Ringmistress of Cirque du Soleil - choreographer Debra Brown - includes related article on dancer Karl Baumann

Dance Magazine, July, 1998 by Daniel Gesmer

The protagonist of Quidam is a young girl--double cast with Emily Duncan-Brown and Audrey Brisson-Jutras, daughter of composer Benoit Jutras--who flees her parents' bland, mundane, closed-in existence. Her journey is a distinctly psychedelic stream-of-consciousness affair, replete with lightning strikes, physical danger, mysticism, joy, death, and awesome superhuman feats that test the skills of Cirque's astonishing performers. The young girl returns to her parents at the show's end with enough vision and faith to heal their pained, alienated reality.

"Just be in the moment," Brown says, when asked about the message of Quidam. "Take it in as a gift to the soul, a gift for the eyes. I love it when audiences walk out of the show feeling transformed by what they've just seen. I say, yes, we have done our job when we have lifted their spirits during the performance."

Seemingly driven to reinvent art forms, Brown has choreographed for pop artists such as Celine Dion, rhythmic gymnasts such as Lori Fung (who won a gold medal at the 1984 Los Angeles Olympic Games), and Apogee, a touring fifty-minute exploration of the bed of the trampoline as a dance floor, using three to four musicians and three to five performers. She was the choreographer for the Metropolitan Opera's 1991 world premiere of John Corigliano's The Ghosts of Versailles. At the Chicago Lyric Opera, she choreographed a twenty-three-minute "bungee ballet" for the Rhine maidens in its 1992 Das Rheingold and had acrobatic spear-wielding valkyries bouncing across the stage on a row of trampolines in its 1993 Die Walkure. She is already at work on 1998 Cirque productions for Las Vegas and Disney World in Florida.

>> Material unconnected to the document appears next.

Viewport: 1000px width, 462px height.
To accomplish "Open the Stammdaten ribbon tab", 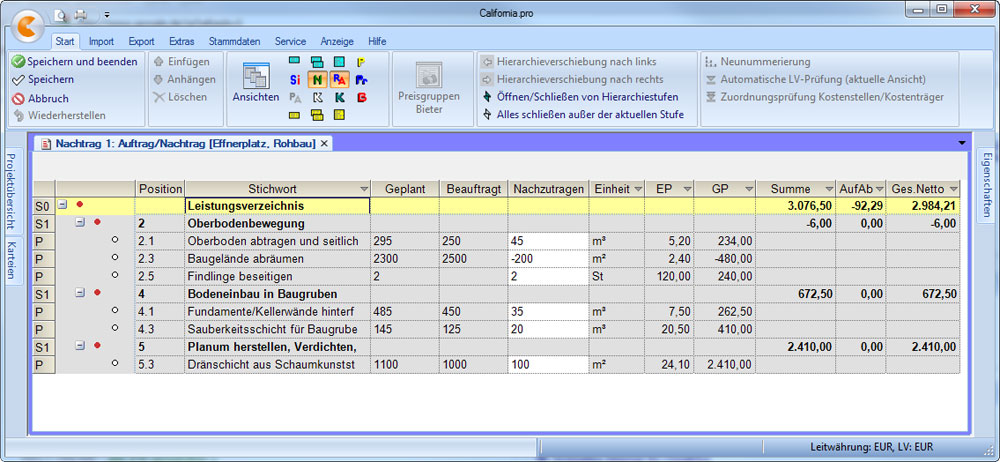I will click(x=234, y=41).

Although Canadian arts granting foundations have usually turned down her applications because they didn't consider her work "dance," Brown was honored last November with the Fosse Award for most innovative choreography. Performing at the awards ceremony in Las Vegas was a group of four contortionists with whom Brown has worked for the past eight years. Her widely known "quidripedal choreography" with these contortionists--in which all four limbs are exploited as means of locomotion--won her the first-ever Soviet Press Award for most outstanding choreographer at the 1990 World Circus Festival in Paris.

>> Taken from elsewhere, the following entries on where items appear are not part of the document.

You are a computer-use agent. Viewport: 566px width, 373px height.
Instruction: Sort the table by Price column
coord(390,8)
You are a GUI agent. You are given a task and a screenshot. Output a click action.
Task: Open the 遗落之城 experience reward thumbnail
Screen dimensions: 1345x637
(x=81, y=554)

As childlike in her enthusiasm for her life and work as Quidam would have us all become, Brown hopes to continue working with Cirque "for as long as we're growing together, and for as long as they're still interested in working with me." (She also humorously notes her ambition to continue drinking fresh juices, a passion.) She is grateful to Cirque for "a lot of wonderful experiences that I've had and will, hopefully, continue to have." She would love to choreograph for dance companies, and resolves to schedule her career counter to the usual order, "starting as a choreographer and finishing as a performer. The standing joke is that one day I'm going to perform again." Constantly buoyed by Cirque's insistence on the power of dream, we should not be at all surprised if that comes to pass.